Symmetry and asymmetry in the contractile protein myosin

Abstract

The subunit composition of the myosin molecule which is built up from 3 pairs of identical polypeptide chains (2 heavy chains and 2 pairs of light chains), gives it the appearance of having symmetric structure. This homodimeric arrangement in the molecule is in fact asymmetric in its construction as a result of the natural folding of the chains. There are also heterodimers which result from combinations of pairs of heavy chains and/or light chains which are not identical in their amino acid sequence. Enzyme kinetics and ligand binding are characterised by homogeneous processes in studies on isolated myosin heads.

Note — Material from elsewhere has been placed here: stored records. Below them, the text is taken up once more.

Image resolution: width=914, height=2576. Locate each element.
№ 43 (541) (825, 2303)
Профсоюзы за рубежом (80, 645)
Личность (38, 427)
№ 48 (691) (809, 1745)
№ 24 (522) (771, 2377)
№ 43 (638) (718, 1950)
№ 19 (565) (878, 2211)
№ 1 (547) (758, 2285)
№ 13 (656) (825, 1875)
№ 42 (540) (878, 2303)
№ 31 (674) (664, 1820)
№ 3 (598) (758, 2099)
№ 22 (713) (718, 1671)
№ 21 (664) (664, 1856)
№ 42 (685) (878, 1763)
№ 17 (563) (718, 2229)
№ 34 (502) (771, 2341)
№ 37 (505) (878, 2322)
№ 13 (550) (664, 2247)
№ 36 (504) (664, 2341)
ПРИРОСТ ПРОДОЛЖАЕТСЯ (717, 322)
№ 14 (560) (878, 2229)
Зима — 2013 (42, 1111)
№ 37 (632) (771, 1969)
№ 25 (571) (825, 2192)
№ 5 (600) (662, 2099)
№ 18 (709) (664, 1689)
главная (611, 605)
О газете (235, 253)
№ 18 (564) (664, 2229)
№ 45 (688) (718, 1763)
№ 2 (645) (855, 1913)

With the double-headed molecular species, myosin and its water-soluble fragment heavy meromyosin, the enzyme kinetics, nucleotide and metal ion binding exhibit negative cooperativity. Binding of Mg-ADP to active centres induces site-site and therefore head-head interaction, thus intact myosin is designed to be able to function asymmetrically. It is suggested that the ligand-induced asymmetry between the heads plays a central role in crossbridge function. The two heads, even in rest, adopt non-equivalent conformations and it is argued that this built-in constraint complements the asymmetric mode of interaction they subsequently undergo with their reaction partners on the actin filament. It is concluded that the enzyme is so constructed that during contraction the heads can perform their function in an alternating cooperative way.